::: Records for this task

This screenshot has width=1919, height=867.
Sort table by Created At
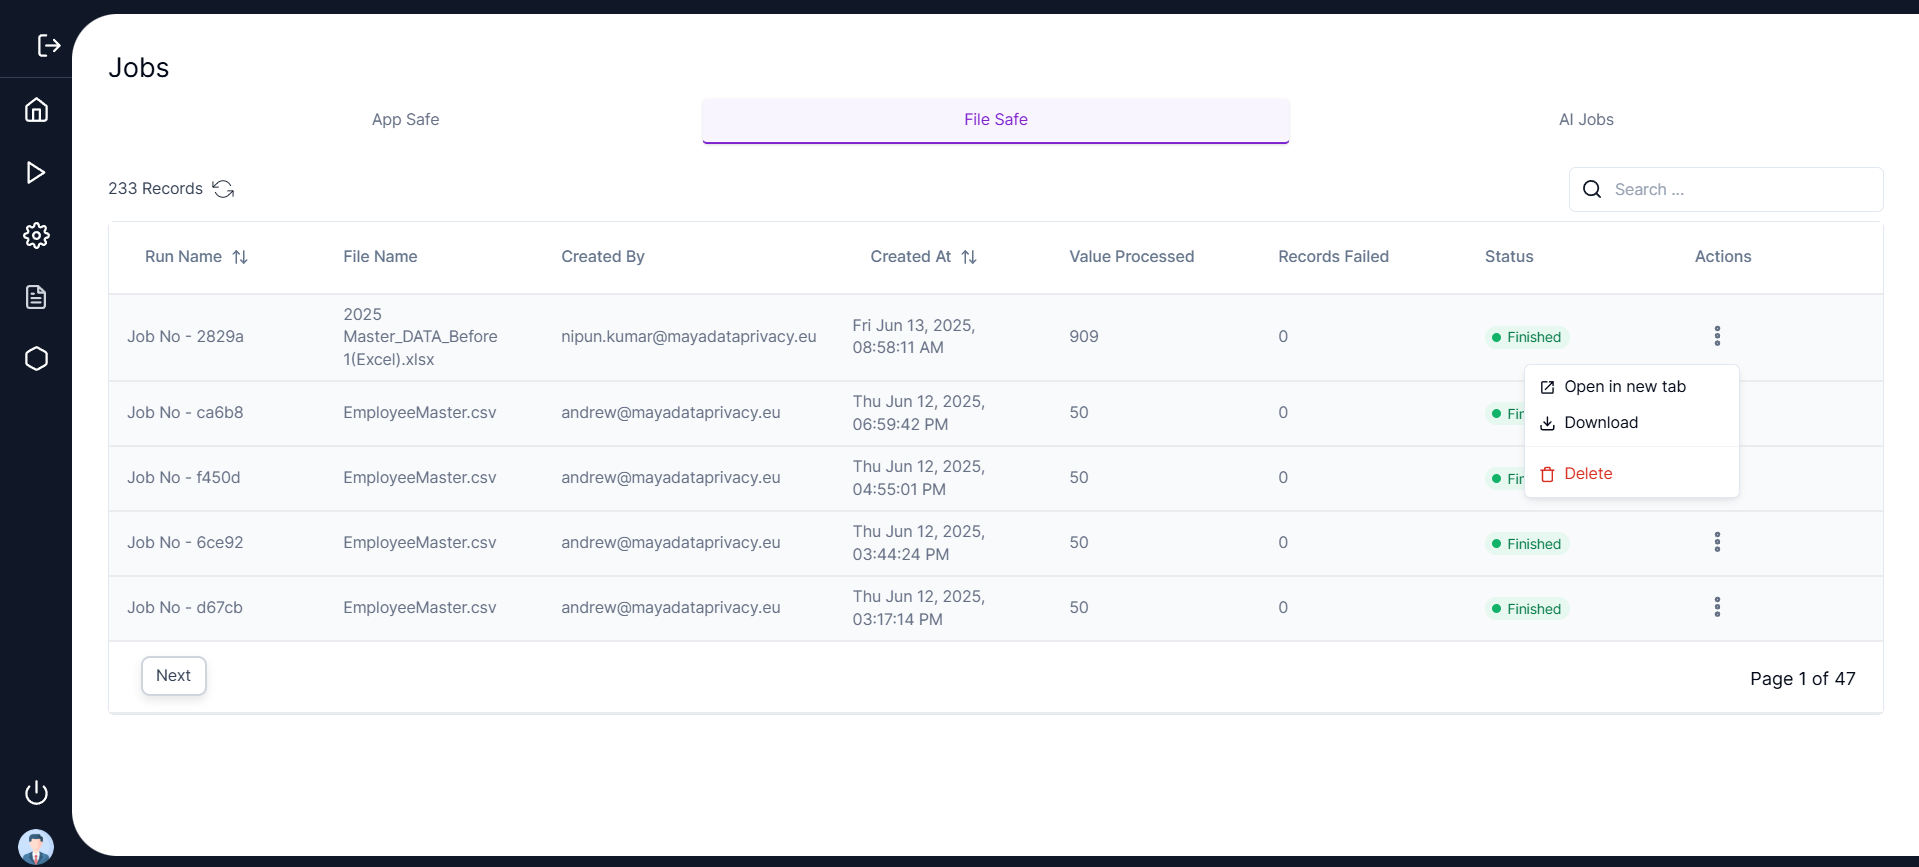968,257
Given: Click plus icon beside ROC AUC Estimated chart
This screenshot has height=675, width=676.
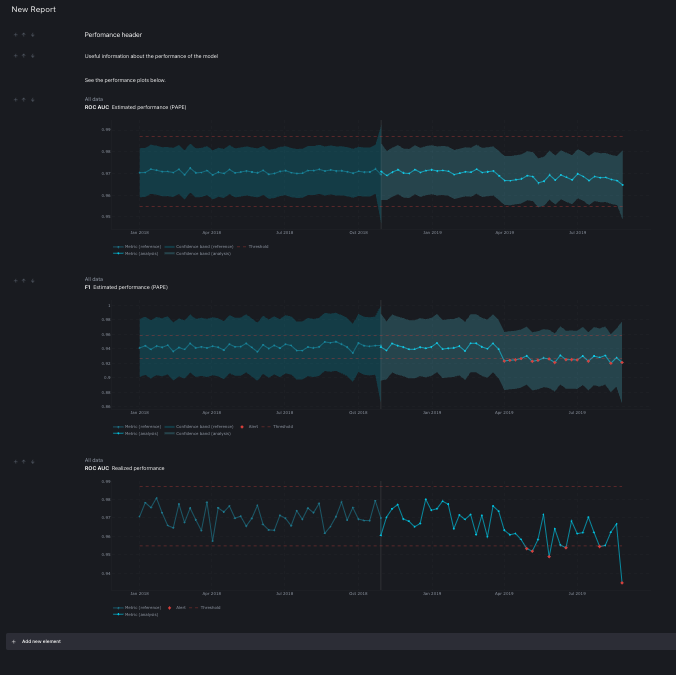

::::::

▸ Problem requirements
Print the material verbatim; drop the pictures.

▸ Solved problem
This screenshot has width=1919, height=867.
Sort table by Created At
968,257
Given: Click plus icon beside ROC AUC Estimated chart
This screenshot has height=675, width=676.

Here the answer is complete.